| Challenge 1 |
List every emoticon code written between colons in the forum post about the Nissan Versa.

# 2007 Nissan Versa S acceleration and gas consumption problems.



## skadodie (Oct 19, 2010)

i bought my pre-owned '07 versa in november of '08 with only 16,000 miles and no problems. i followed through with regular oil changes and the works.. early last year, i accidentally backed up onto a rock while in reverse, which caused a pipe (i don't remember the name of it) underneath my rear bumper to break, affecting the acceleration and gas mileage of my car. i took it into the dealership where i purchased my car and had it fixed. a little less than 2 years and 34,000 additional miles later, i'm having the same problem (only i didn't back up onto a rock this time, or anything else, for that matter..)

:wtf:

my problem for the past 2-3 months has been that i started having trouble accelerating, and the RPMs aren't catching in the right range of MPH (i hope i'm explaining this right..as in, the RPMs would struggle reaching between 2-3 while accelerating to 20mph, then again at 35 or 40 mph, etc..), and when i would let off the gas, the indicator would float from 3 RPMs to 1 RPM and then go in between 3 and 1, and when i would try to accelerate again the indicator would quickly float back to 3 or slightly above, but while having trouble accelerating. whenever i accelerate after a stop, my car takes a decent amount of time to reach 20-30mph and starts to shake a little bit and i can hear a faint puttering noise (when i first got the car i never heard that sound and my car would accelerate smoothly..)

as for gas consumption, i usually get 300 miles a tank and now i get about 225 if i'm lucky. being at 1/2 tank i usually have to fill up every 3 days, instead of once a week like i used to..it's getting very expensive to fill up so often, spending $60 a week instead of $30 

the only thing i haven't done for my car (and will still have to wait for another month or so) is to have my transmission flushed..when i hit 30,000 miles they never told me that i needed to have it flushed and at the time i wasn't aware it was supposed to be 30, 60, and 90,000 miles...when i started having problems my car was under 30,000 miles though, so..

can anyone please help? anything would be greatly appreciated, thanks.

:newbie:

:givebeer:


----------

| Information provided |
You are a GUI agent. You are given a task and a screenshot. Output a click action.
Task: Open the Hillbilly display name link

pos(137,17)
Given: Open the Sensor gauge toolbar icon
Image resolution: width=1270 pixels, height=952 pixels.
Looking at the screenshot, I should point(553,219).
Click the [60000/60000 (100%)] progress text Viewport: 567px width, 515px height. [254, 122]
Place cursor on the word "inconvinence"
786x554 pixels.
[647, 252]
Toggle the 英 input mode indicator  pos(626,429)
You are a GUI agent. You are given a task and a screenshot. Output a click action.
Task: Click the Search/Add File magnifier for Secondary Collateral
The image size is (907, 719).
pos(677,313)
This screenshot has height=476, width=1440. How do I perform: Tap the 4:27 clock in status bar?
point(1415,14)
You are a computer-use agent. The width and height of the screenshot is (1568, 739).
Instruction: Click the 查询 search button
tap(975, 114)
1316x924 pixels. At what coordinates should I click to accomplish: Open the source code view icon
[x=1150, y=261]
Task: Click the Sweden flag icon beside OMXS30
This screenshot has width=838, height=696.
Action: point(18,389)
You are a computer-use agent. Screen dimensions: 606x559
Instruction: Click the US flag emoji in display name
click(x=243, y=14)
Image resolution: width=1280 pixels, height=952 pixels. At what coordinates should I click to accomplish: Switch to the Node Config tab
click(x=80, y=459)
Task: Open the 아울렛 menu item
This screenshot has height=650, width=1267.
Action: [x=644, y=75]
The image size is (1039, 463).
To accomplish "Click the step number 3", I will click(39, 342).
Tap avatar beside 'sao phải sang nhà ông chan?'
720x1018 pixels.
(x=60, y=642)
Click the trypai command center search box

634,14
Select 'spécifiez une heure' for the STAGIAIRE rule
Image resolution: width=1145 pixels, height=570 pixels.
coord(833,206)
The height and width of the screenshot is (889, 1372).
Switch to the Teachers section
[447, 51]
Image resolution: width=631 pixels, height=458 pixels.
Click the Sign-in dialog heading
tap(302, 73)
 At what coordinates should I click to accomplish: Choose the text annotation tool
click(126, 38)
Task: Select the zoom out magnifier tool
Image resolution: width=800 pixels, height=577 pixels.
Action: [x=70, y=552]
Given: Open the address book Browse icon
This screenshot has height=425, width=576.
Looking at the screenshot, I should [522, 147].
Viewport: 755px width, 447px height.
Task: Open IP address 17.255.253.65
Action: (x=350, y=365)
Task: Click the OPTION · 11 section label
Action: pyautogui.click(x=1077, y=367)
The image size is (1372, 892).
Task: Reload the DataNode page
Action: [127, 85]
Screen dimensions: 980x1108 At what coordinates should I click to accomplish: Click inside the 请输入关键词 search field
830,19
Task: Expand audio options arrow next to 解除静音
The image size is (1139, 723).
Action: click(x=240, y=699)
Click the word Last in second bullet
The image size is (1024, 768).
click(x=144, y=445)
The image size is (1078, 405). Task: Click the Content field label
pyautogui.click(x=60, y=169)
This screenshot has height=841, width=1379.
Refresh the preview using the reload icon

| Challenge 2 |
Rewrite the entries from their first line through the line containing "Looking at the screenshot, I should point(553,219).", replacing "Open" with "Select" and leaving everything else unchanged.

| Final result 1 |
:wtf:, :newbie:, :givebeer:

| Final result 2 |
You are a GUI agent. You are given a task and a screenshot. Output a click action.
Task: Select the Hillbilly display name link

pos(137,17)
Given: Select the Sensor gauge toolbar icon
Image resolution: width=1270 pixels, height=952 pixels.
Looking at the screenshot, I should point(553,219).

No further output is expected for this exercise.